# BUILD THREAD: VR6 swap into 98 Beetle



## RRIDER450 (Feb 10, 2010)

hey anyone thats interested i just built a 98 Beetle with a MK3 Vr6 engine. the build pics and info are at 
http://newbeetle.org/forums/en....html
check it out its a good build.


----------



## TheBurninator (Jan 7, 2009)

*FV-QR*

why didn't you just use mk4 VR6 engine mounts to directly bolt it up instead of building mount brackets? 
Looks like you make yourself work harder than you needed to


----------



## RRIDER450 (Feb 10, 2010)

cause i got the complete donor car for $500. and i drove it to the garage i did the swap in.


----------



## LuvToHate (Aug 10, 2005)

Great build, looks like a top-notch project.


----------



## RRIDER450 (Feb 10, 2010)

vr6 beetle is done!! check it out. will be for sale soon


----------



## VW_RAT_VW (May 22, 2007)

Nice Job Dood


----------



## RRIDER450 (Feb 10, 2010)

got a vid up...

http://www.facebook.com/video/video.php?v=10150137473220348


----------



## RRIDER450 (Feb 10, 2010)

Keep checking in on the progress.. Putting an eaton m90 blower on it now!


----------



## SVTDanny (Aug 8, 2005)

Just checked out your thread.... you ****ed up your blower rotors though.
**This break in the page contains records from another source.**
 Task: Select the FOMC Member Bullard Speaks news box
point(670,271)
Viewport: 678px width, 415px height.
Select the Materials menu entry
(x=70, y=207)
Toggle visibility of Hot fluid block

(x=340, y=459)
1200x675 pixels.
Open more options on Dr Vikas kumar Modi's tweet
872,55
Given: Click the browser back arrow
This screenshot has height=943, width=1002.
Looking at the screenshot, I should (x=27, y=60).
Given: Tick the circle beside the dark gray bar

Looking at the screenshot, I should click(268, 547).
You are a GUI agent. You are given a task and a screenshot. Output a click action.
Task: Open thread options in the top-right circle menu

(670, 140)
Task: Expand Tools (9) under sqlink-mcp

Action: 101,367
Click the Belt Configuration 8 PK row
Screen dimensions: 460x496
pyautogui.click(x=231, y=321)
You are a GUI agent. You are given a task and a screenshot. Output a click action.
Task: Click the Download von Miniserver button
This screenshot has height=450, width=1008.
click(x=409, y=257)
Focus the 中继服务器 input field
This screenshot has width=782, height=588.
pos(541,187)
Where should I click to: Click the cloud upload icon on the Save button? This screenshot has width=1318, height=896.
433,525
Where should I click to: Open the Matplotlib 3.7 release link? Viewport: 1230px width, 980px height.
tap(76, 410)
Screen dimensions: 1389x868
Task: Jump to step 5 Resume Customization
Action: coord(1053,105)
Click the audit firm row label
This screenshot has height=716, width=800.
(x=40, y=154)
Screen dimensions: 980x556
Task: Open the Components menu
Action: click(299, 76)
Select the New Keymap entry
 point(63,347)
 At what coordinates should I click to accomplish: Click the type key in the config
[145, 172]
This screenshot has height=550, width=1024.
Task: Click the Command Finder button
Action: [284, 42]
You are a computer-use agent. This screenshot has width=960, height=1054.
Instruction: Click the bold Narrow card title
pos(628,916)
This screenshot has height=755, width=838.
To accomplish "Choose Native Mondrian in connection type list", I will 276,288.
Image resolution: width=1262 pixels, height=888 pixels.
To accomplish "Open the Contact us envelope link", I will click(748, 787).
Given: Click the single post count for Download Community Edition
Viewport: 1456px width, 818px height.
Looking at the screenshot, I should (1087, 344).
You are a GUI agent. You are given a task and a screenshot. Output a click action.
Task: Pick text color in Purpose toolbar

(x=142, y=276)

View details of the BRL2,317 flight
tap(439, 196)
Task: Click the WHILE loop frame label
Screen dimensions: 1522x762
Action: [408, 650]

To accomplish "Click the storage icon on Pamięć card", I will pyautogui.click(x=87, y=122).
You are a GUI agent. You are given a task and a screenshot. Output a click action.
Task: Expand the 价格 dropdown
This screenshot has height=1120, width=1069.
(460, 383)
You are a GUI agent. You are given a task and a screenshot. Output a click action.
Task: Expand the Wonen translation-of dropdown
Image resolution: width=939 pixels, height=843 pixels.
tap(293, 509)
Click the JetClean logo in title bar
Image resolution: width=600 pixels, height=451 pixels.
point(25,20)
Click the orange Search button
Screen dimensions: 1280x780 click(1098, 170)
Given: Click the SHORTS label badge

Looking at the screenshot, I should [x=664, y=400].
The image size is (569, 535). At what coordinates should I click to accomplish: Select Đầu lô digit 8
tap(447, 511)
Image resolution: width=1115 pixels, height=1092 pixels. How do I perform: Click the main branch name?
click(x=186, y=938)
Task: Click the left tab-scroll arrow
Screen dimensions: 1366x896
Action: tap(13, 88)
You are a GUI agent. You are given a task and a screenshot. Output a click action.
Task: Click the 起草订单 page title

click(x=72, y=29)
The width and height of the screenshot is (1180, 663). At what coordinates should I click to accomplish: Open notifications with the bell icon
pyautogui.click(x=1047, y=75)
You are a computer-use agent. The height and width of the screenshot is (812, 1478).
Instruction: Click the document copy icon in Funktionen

That coating needs to be on them to maintain proper clearance - you'll have issues, mainly heat related, with the coating stripped off.


----------



## RRIDER450 (Feb 10, 2010)

the coating is there to create less clearance and higher boost pressures. alot of people take the coating off... i woulda kept it but it was flaking off. i would rather run 5-6 psi vs 6-7psi and have teflon flakes in my intake runners. and i made up the difference by putting a hair smaller pulley on the charger, so il still be running 6-7 psi.


----------



## SVTDanny (Aug 8, 2005)

Whenever someone strips the coating off the rotors on an M112, bad things always happen. I wouldn't advise running it like that.


----------



## RRIDER450 (Feb 10, 2010)

il agree to what your saying, but if done properly if wont cause any problems, the reason why most people have problems with stripping the coating off isnt because of the coating itself, its because they gouge the rotors, which then causes interference.


----------



## RRIDER450 (Feb 10, 2010)

http://dynobob.websitetoolbox.com/post?id=2077808


check out this forum... not trying to be a pain in the ass hot shot, just sharing information :beer:


----------



## SVTDanny (Aug 8, 2005)

Not trying to be a pain either, but Steigemeier are a bunch of idiots with a terrible reputation. Run it how you want, good luck either way. :thumbup:


----------



## RRIDER450 (Feb 10, 2010)

UPDATES!!!!!! check them out, its comin along nicely!


----------



## RRIDER450 (Feb 10, 2010)

djsheijkdfj said:


> Not trying to be a pain either, but Steigemeier are a bunch of idiots with a terrible reputation. Run it how you want, good luck either way. :thumbup:


got the car started and everything seems to be working good.. the tune is way outa wack and my AFRs are all over the chart. with that into consideration i made 180whp and 186ft-lbs on 2# of boost. gonna get it prepped tomorrow so i can take it to European Concepts next week to get a custom chip burned. a running video and dyno results are now posted on the build thread.


----------



## RRIDER450 (Feb 10, 2010)

drive by vid. i wasnt hammerin on it cause its running really lean over 4500rpm. this is 3rd gear around 2700-3000rpm 

http://www.youtube.com/watch?v=HWAs9_qmfX4


----------